As the jury went out to deliberate David Hudson's fate at the conclusion of his first-degree murder trial, his attorney, Stuart Young, left to attend to another case after telling the judge to respond as he saw fit to any questions the jury might have. Not long after Young's departure, the jury asked the judge to explain the concept of aiding and abetting and to define the difference between first- and seconddegree murder. The judge responded by re-reading some of the murder instructions previously given and by reading a definition of aiding and abetting that the judge had read earlier for one of the other charges against Hudson. Since Young was not present for this reinstruction of the jury, there were no objections. The jury convicted Hudson of first-degree murder the next day.
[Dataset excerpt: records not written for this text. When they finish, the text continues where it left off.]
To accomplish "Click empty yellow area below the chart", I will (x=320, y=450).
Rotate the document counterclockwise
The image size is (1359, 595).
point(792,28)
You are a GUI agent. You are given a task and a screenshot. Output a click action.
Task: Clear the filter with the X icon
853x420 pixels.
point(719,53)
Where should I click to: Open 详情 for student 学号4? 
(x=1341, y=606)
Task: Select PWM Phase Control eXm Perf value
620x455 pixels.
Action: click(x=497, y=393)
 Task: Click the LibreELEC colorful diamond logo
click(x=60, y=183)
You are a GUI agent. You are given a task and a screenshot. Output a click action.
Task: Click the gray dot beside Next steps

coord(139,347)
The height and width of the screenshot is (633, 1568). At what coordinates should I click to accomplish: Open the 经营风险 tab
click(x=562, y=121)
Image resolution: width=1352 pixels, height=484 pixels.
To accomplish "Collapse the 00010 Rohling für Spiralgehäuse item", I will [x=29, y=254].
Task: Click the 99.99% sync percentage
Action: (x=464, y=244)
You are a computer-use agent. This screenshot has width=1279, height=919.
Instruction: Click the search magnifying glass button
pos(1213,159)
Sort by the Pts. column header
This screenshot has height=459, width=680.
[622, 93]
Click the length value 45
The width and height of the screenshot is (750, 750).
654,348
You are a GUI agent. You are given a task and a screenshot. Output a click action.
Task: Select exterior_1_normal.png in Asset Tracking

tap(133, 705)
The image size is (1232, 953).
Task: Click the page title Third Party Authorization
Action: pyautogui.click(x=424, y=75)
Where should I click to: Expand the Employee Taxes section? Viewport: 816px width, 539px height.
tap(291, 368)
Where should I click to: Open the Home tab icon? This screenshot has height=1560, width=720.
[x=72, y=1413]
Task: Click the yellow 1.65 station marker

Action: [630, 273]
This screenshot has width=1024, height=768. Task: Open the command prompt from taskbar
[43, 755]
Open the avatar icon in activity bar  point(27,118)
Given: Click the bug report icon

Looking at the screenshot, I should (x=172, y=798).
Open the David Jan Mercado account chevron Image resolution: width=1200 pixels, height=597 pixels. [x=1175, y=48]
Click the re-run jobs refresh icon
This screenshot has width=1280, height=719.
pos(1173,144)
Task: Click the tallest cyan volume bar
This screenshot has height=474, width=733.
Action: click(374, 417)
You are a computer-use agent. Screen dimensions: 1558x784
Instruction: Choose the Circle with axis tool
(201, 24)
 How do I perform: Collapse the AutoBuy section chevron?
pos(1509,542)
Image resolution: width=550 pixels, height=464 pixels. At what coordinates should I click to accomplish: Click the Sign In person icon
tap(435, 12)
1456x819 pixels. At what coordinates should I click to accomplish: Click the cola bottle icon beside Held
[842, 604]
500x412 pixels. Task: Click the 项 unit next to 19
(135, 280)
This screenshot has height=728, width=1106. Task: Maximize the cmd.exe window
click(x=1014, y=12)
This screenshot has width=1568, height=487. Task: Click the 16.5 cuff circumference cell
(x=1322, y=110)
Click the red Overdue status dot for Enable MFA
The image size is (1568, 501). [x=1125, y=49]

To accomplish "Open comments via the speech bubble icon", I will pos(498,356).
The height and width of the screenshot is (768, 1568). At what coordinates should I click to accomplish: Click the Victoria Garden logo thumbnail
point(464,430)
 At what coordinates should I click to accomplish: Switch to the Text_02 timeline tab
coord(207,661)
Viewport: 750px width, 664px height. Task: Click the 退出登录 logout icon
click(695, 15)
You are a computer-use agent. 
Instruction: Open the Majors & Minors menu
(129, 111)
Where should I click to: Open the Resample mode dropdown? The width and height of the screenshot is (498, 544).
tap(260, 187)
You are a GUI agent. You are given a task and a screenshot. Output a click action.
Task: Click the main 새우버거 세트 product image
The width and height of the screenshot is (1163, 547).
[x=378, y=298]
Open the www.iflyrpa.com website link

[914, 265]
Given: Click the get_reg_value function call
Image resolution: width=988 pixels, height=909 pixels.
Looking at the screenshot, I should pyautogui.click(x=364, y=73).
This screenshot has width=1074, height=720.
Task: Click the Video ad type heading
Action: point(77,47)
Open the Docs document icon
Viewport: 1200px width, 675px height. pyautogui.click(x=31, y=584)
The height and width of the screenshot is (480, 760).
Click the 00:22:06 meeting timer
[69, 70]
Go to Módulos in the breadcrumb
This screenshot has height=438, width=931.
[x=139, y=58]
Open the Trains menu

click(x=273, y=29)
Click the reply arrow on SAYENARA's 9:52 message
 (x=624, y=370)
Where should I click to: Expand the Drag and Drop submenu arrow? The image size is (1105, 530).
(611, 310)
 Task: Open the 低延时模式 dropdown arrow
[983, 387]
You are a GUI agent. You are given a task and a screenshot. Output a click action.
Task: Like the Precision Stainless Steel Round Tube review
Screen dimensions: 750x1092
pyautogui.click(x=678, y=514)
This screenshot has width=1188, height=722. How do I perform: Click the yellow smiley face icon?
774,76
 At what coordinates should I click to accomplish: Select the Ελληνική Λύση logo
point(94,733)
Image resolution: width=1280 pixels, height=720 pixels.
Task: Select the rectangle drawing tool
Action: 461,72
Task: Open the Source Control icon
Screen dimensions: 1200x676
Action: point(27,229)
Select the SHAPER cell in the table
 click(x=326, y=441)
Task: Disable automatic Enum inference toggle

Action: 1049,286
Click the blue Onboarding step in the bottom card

These two cases bear an obvious similarity: the attorneys for both Pamela Green and David Hudson were absent during portions of their criminal trials in clear violation of the bedrock Sixth Amendment rule that a criminal defendant has the right to have the assistance of counsel throughout the entire trial. When these two cases reached the Sixth Circuit on habeas corpus review sixteen years apart, however, the court applied two very different rules of decision. In Green, the court held that the temporary absence of her attorney automatically required a new trial regardless of whether Green had been harmed by the temporary absence of counsel. In so holding, the court applied the Supreme Court's decision in United States v. Cronic, in which the Court endorsed a rule of "uniformly" reversing a conviction without requiring a showing of prejudice when counsel was absent from a critical stage of the trial. In Hudson, by contrast, the same Sixth Circuit concluded that Cronic did not apply, and that Hudson was not entitled to a new trial because he had failed to demonstrate exactly how the temporary absence of his attorney during the trial had harmed him.